Le habló al doctor seguro, como no había hablado nunca a los médicos ante los que sentía sagrado respeto; porque él lo había leído en una revista, porque ya no podían engañarle con malos pronósticos, ni aconsejarle paciencia, porque ahora sabía que su hijo tenía curación.

El doctor le escuchaba en silencio, le miraba fijamente y miraba a la esposa, sumisa a su lado, escuchando a su hombre, admirando sus palabras, su empuje, sus conocimientos; ella que siempre había ido en segundo término, cargada con el niño que se derrumbaba sobre ella incapaz de sostener la cabeza, incapaz de coordinar un movimiento, ella que había seguido en silencio a las enfermeras por los largos pasillos que conducían a los departamentos donde estaban las complicadas máquinas que controlaban el cerebro de su hijo, ella que nunca preguntaba porque nada entendía:

-Se puso muy malito una noche, con fiebre muy alta, tiesecito y morado, como muerto, y era tan chiquitín entonces, y se lo habían llevado de su lado- ella que, al principio, había tenido miedo de que aquel tinglado engullera a su hijo, que había tenido miedo ante el hombre que descargaba la ansiedad de aguardar fuera a que terminara la exploración –que entre la madre- decían siempre, llamándola ignorante porque no sabía el porqué y el para qué hacían aquello con su hijo, que había tenido miedo de que el niño muriera y de que siguiera viviendo, ella que, por fin, había dejado de tener miedo para sentir tan solo una tristeza honda y callada ya sin lágrimas y sin maldiciones.

El doctor escuchó pacientemente al hombre y le dejó hablar, sabía que lo necesitaba, que necesitaba pronunciar alguna vez, él mismo, aquellas palabras, aquellos términos que tanto le habían obsesionado y que ahora creía poseer; pero se puso a mirar a la mujer, para ayudarla con sus ojos, para decirle con su mirada y sin palabras que aquel amor de ella hacia su hijo, aquel suplir con sus manos las manos del hijo, con sus ojos los ojos del niño, con su pensamiento los pensamientos que jamás tendría el niño, era el único trasplante de cerebro posible; que las neuronas de su cerebro de madre, que aceptaban aquel hijo con amor eran las que podía sustituir las que el niño había perdido

Después, habló con el hombre, le explicó que el periodismo es sensacionalista, que la prensa especializada aún no se había definido en este sentido, que había que esperar, que había que aceptar, y entonces  fue el hombre el que no le escuchó.

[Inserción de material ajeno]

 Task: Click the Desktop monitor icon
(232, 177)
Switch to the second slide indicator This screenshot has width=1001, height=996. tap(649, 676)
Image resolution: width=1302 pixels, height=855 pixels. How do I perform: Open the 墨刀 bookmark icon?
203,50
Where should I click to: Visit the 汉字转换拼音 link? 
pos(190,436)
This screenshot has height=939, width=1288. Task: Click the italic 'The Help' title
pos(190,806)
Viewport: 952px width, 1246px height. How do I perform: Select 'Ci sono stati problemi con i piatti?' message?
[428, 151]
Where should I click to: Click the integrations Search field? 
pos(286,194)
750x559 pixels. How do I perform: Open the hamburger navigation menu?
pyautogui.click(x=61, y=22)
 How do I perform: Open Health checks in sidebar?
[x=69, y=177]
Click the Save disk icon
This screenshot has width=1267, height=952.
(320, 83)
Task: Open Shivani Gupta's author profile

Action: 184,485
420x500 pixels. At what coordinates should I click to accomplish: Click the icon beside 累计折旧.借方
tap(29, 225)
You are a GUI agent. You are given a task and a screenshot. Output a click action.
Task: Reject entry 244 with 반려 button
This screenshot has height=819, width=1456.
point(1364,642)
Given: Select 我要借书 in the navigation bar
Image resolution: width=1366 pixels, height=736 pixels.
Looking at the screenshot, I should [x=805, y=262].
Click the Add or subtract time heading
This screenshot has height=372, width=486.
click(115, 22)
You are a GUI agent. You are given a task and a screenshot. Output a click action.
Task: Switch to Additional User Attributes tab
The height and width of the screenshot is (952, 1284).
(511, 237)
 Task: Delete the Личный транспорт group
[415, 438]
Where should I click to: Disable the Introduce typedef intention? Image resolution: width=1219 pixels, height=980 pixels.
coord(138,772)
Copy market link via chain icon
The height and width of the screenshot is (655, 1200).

Y salieron los tres, el hombre, la mujer y el niño de las neuronas muertas, por el largo pasillo de la tristeza, de la esperanza, de la resignación; y seguían buscando el inútil trasplante de cerebro. Y el hombre hablaba ahora con rabia, y descargaba contra el médico su nueva frustración, su sentimiento de ser injustamente tratado por la vida, acusando a la Medicina de ser injusta con él. Hablaba y hablaba para liberarse de aquella sensación de impotencia contra quien le había roto de nuevo su castillo de arena, y la mujer callaba, como siempre, pensando en las mil tareas rutinarias que esperaban en la casa por hacer, sin sentir ya casi el peso de su cruz.

El médico los había dejado marchar y también sentía rabia, rabia ante sus palabras inútiles, que se habían quedado en el aire, mensaje frustrado que no había llegado a grabarse en ninguna parte, porque el nombre no había podido escucharlo, no había querido o ya lo tenía demasiado impreso en su cerebro.

Afuera, el sol mediterráneo proclamaba la alegría de vivir.